Subsequently, a regulatory commission discovered serious deterioration of the plant during a routine inspection. The commission ordered the plant closed permanently. The transmission lines from the plant were dismantled. Because there was a substantial amount of radioactive waste stored on the site, the state took all land within one-half mile of the plant site, including the 10-acre strip, by eminent domain.

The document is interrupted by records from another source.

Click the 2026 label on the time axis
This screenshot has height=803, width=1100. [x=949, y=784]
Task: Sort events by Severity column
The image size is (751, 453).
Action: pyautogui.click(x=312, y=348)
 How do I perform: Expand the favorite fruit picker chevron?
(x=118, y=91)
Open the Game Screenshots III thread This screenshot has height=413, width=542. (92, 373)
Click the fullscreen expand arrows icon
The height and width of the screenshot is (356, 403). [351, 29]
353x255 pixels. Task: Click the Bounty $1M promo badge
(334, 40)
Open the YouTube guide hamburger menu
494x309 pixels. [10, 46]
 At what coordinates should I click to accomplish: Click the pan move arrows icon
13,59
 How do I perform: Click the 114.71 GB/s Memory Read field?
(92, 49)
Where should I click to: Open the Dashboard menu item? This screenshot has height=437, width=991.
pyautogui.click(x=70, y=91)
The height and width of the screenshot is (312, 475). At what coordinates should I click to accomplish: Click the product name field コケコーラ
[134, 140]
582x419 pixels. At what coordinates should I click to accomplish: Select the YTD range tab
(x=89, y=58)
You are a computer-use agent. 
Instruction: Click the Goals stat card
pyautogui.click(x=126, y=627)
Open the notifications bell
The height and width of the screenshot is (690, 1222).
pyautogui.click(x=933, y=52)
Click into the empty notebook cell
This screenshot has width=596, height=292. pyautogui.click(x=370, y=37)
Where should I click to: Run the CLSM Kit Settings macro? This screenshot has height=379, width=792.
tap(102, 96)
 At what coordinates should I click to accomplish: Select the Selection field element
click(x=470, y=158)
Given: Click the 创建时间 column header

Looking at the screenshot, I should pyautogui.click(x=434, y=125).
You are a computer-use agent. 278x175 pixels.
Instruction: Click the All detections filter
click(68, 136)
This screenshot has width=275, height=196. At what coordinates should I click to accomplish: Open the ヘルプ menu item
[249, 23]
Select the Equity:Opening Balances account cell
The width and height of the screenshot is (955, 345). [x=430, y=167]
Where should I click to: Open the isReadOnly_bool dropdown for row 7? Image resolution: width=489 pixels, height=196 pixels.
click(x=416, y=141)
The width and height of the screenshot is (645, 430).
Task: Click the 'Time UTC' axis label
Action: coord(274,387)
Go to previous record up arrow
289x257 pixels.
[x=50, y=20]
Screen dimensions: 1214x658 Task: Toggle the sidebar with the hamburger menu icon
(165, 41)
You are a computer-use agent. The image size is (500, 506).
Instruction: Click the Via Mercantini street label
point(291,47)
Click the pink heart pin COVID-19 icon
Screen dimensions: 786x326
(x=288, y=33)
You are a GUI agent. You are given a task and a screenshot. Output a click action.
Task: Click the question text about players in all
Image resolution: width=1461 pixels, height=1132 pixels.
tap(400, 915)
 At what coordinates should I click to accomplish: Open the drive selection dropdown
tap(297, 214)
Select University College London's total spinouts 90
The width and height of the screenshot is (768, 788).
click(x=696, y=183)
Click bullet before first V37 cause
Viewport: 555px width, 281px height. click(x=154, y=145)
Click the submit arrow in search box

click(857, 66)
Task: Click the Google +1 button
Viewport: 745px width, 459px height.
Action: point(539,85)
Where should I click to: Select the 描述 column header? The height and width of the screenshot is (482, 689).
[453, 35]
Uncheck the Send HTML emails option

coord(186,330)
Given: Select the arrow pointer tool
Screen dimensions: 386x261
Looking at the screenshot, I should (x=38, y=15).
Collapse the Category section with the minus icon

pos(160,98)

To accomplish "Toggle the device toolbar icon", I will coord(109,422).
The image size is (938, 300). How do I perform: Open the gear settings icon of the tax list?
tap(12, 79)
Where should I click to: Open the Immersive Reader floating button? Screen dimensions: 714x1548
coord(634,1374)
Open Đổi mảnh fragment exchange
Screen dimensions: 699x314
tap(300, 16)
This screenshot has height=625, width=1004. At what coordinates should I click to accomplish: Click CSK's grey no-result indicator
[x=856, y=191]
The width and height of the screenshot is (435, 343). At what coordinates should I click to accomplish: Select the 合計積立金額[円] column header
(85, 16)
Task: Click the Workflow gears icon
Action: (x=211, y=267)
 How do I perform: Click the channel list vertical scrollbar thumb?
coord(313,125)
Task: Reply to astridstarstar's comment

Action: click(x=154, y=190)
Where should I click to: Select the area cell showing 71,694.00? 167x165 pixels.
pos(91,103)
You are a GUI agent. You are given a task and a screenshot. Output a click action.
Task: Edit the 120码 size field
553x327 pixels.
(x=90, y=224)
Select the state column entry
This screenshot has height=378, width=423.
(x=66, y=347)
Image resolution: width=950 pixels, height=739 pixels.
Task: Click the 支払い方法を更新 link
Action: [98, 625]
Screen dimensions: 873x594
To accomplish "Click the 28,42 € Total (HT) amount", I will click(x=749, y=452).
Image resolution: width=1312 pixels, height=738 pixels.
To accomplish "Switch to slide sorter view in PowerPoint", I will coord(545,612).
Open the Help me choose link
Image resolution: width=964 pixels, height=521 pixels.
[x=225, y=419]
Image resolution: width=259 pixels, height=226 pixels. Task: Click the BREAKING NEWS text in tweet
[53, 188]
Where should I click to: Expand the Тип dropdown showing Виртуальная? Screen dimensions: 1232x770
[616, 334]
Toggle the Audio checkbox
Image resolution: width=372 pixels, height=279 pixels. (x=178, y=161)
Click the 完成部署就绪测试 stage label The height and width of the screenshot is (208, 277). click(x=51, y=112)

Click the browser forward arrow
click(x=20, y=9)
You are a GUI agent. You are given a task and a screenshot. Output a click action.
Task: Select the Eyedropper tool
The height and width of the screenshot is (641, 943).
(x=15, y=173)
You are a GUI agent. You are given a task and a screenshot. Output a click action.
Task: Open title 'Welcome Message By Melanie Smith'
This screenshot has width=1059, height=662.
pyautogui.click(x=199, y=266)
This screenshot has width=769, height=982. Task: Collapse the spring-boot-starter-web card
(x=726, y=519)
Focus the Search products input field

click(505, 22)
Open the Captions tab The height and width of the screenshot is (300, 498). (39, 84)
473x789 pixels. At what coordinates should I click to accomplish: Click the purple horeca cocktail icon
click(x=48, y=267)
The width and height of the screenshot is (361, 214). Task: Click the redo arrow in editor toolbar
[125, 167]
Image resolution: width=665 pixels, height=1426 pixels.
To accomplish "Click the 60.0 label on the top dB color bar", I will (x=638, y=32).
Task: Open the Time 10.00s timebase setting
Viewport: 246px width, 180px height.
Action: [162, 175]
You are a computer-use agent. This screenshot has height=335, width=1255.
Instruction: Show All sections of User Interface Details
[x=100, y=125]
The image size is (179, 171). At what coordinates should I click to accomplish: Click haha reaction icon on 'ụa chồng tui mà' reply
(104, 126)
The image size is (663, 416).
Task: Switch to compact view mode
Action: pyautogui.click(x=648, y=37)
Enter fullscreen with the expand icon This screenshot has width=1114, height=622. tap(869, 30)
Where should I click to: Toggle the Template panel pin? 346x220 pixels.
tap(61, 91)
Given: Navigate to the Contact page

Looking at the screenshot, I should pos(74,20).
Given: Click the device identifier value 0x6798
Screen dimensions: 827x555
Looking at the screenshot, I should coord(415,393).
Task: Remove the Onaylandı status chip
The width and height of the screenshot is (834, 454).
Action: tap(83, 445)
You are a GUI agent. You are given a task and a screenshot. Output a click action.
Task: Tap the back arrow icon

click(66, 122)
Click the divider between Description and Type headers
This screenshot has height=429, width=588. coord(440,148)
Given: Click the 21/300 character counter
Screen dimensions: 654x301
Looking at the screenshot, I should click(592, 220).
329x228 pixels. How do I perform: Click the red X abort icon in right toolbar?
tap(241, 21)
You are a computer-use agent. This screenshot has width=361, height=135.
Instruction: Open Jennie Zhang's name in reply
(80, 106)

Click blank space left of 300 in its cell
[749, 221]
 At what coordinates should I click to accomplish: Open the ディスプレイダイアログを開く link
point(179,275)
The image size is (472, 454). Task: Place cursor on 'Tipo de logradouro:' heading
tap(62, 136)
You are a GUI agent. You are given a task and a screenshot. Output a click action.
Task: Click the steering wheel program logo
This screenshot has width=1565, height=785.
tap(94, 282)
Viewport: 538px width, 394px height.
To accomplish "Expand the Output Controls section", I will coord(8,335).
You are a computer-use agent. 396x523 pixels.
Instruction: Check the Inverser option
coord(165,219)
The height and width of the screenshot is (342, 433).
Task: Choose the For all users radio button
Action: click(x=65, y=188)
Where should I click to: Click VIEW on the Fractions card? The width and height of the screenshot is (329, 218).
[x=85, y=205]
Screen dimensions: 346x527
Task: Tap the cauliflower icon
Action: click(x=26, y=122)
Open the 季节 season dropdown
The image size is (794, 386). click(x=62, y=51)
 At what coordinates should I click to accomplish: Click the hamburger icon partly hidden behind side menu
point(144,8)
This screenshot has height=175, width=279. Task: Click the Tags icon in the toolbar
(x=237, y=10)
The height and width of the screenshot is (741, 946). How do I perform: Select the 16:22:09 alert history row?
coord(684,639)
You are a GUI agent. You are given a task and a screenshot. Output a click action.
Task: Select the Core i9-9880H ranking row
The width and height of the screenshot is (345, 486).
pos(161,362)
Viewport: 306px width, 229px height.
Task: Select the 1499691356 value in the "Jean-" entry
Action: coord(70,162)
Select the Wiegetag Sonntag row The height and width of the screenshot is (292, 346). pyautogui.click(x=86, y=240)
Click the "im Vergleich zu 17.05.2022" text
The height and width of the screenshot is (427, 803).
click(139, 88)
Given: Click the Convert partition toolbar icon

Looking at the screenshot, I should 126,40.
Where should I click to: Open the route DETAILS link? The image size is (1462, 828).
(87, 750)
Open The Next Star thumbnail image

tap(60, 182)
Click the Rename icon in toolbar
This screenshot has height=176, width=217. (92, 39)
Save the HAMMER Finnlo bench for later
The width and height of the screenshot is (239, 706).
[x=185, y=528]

Is the electric company entitled to any compensation for the taking of any interest it has in the 10-acre strip?
A
No, because the landowner’s possibility of reverter is possessory.
B
No, because an easement holder is not entitled to compensation in an eminent domain proceeding.
C
Yes, because the electric company may again use the premises for electrical transmission purposes.
D
Yes, because the holder of an easement is entitled to compensation for the value of the lost easement right.
CORRECT ANSWER: A.
Answer A is correct. No, the electric company is not entitled to compensation because the landowner’s possibility of reverter is possessory. The interest held by the electric company was a fee simple determinable. The permanent closing of the plant and the removal of the transmission lines caused the landowner’s possibility of reverter to become possessory. Therefore, the electric company has no estate and no compensable interest. The landowner is now the owner of the property and entitled to the compensation from the state. Answer B is incorrect. An easement gives the holder of the easement the right to use the land but no right to possession or enjoyment of the land. The facts specifically state that the property was “sold” to the electric company. Since the grant was not drafted in terms of mere use of the property, the electric company obtained a fee simple determinable interest in the property, not an easement interest. Moreover, this choice is incorrect because as a matter of law, an easement holder is entitled to compensation if there is a taking of the property by eminent domain. Answer C is incorrect. The language of the condition clearly implies a reasonable continuity of use of the property for electric transmission purposes. The permanent closing of the plant and the removal of the transmission lines caused the landowner’s possibility of reverter to become possessory. Therefore, the electric company has no estate and no compensable interest. The landowner is now the owner of the property and entitled to the compensation from the state. Answer D is incorrect. The facts specifically state that the property was “sold” to the electric company. Since the grant was not drafted in terms of mere use of the property, the electric company obtained a fee simple determinable interest in the property, not an easement interest.